• [WHAT THIS TASK INVOLVES]:
Going through the entries below, copy out each line that contains "agent".

=== EXERCISE MATERIALS ===

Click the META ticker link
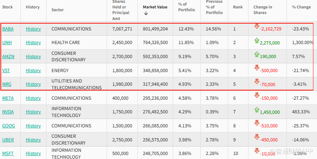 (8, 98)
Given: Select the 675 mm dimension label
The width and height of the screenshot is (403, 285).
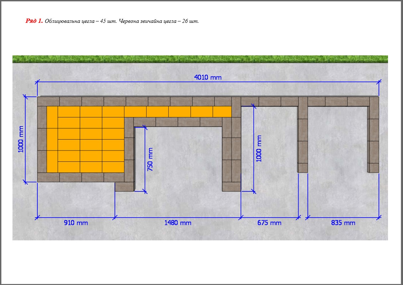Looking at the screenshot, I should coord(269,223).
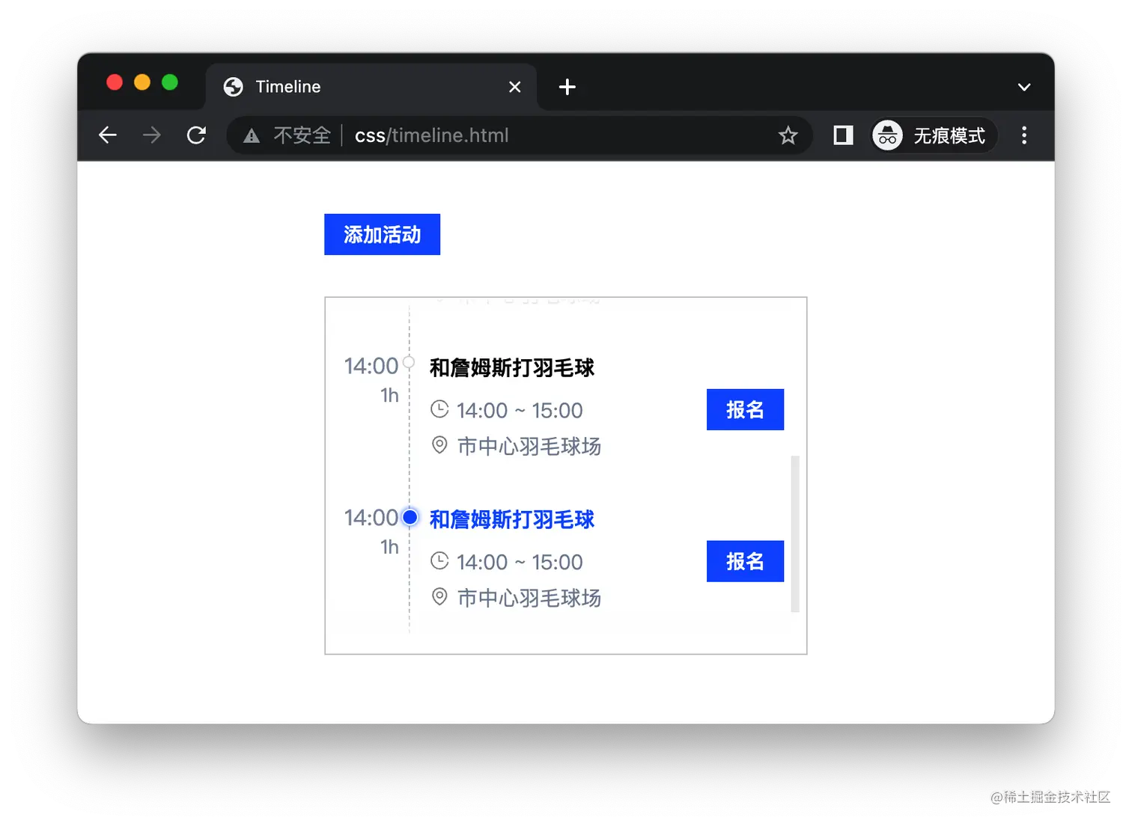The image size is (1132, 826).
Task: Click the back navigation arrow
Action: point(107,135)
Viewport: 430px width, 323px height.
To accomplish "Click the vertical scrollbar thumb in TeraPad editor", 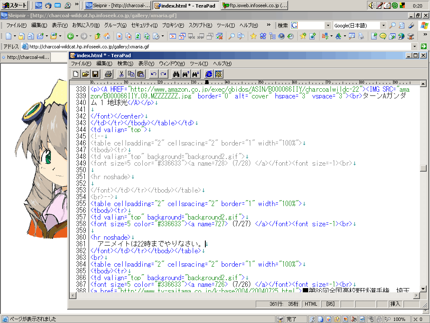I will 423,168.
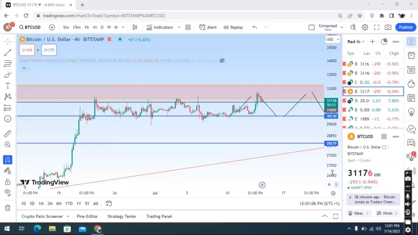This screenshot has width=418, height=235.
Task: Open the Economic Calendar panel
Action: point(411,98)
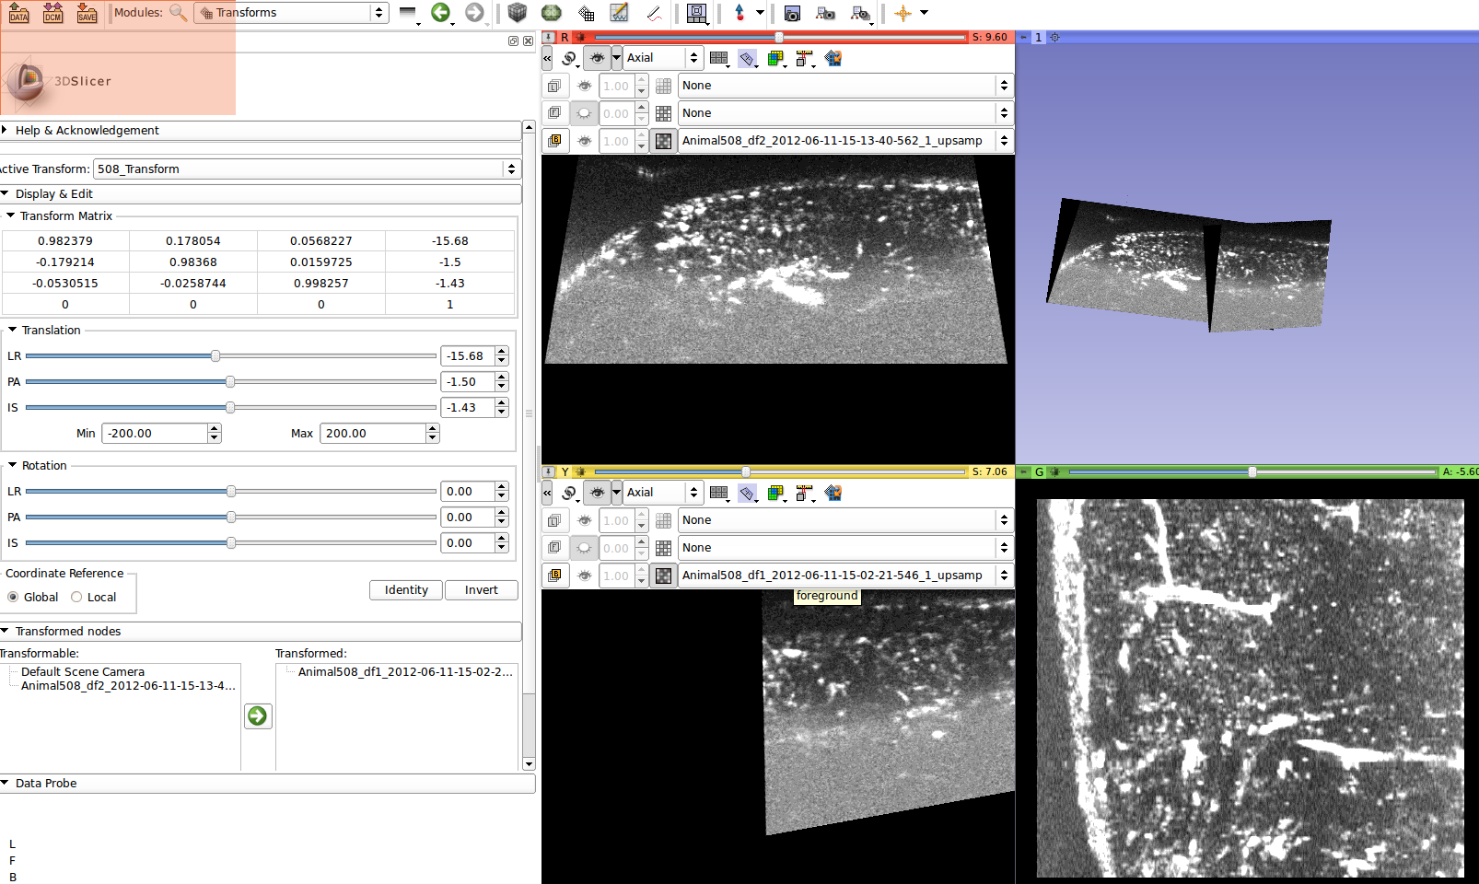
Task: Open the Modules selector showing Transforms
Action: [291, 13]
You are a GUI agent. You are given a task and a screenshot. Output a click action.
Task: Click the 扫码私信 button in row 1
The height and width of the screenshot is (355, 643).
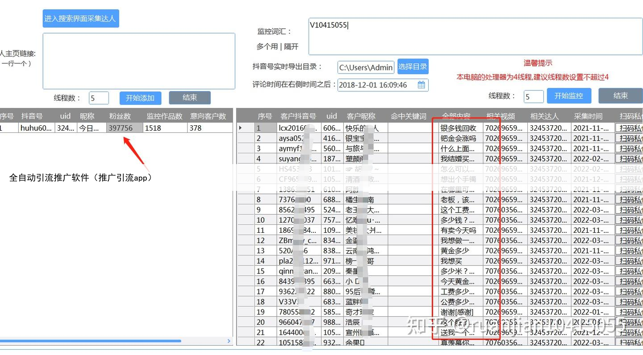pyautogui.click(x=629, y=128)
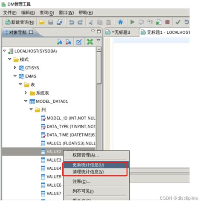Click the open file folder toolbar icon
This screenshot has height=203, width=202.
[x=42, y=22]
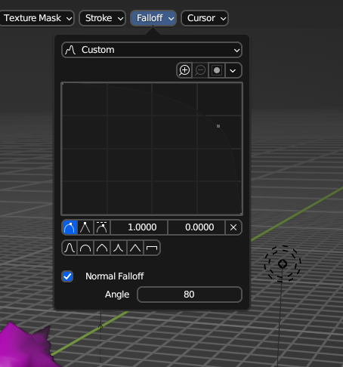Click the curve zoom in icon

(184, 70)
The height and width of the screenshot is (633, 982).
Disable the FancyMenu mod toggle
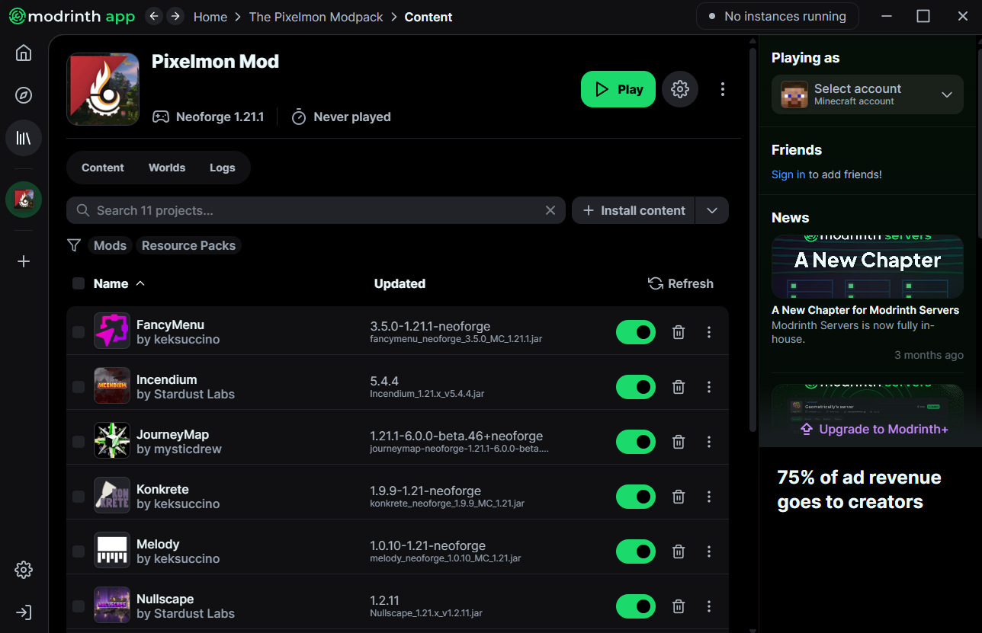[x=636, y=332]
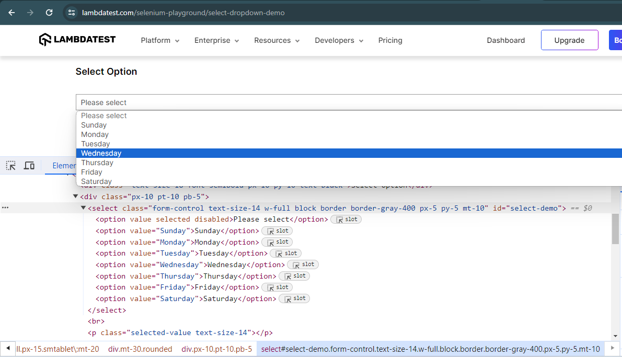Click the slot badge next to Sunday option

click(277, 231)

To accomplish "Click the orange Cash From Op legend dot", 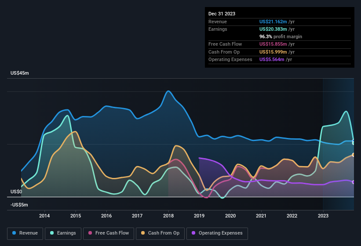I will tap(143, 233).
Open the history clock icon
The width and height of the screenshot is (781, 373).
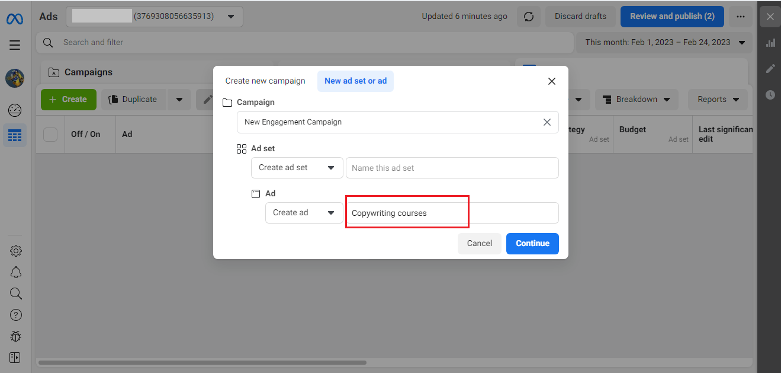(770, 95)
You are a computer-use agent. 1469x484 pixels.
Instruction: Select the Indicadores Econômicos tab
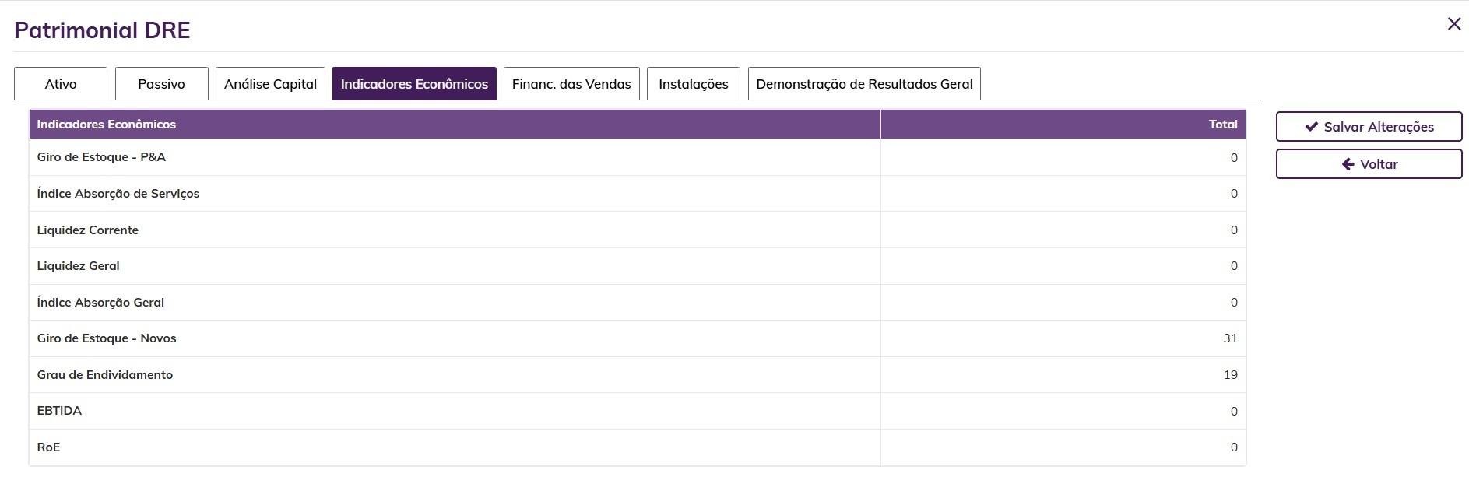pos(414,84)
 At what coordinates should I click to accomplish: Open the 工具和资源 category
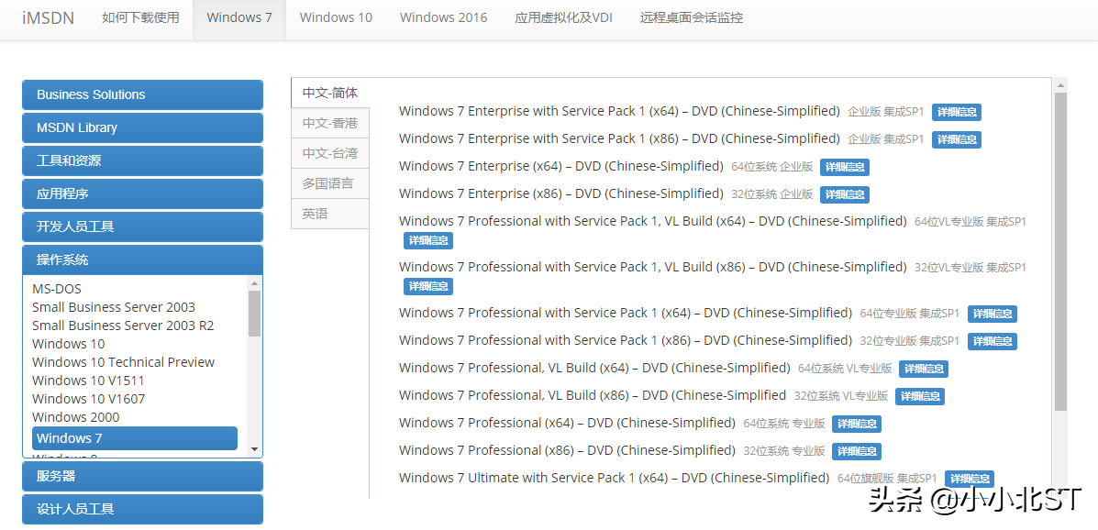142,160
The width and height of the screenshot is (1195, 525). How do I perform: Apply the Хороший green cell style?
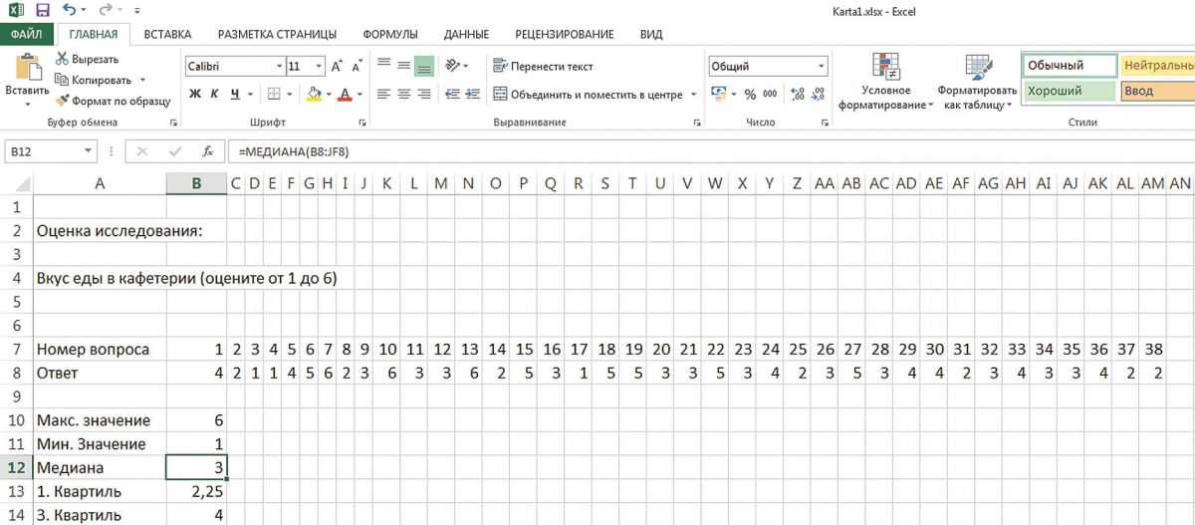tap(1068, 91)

===

• [YOUR RESPONSE]:
You are a GUI agent. You are given a task and a screenshot. Output a click action.
You are a computer-use agent. 1469x484 pixels.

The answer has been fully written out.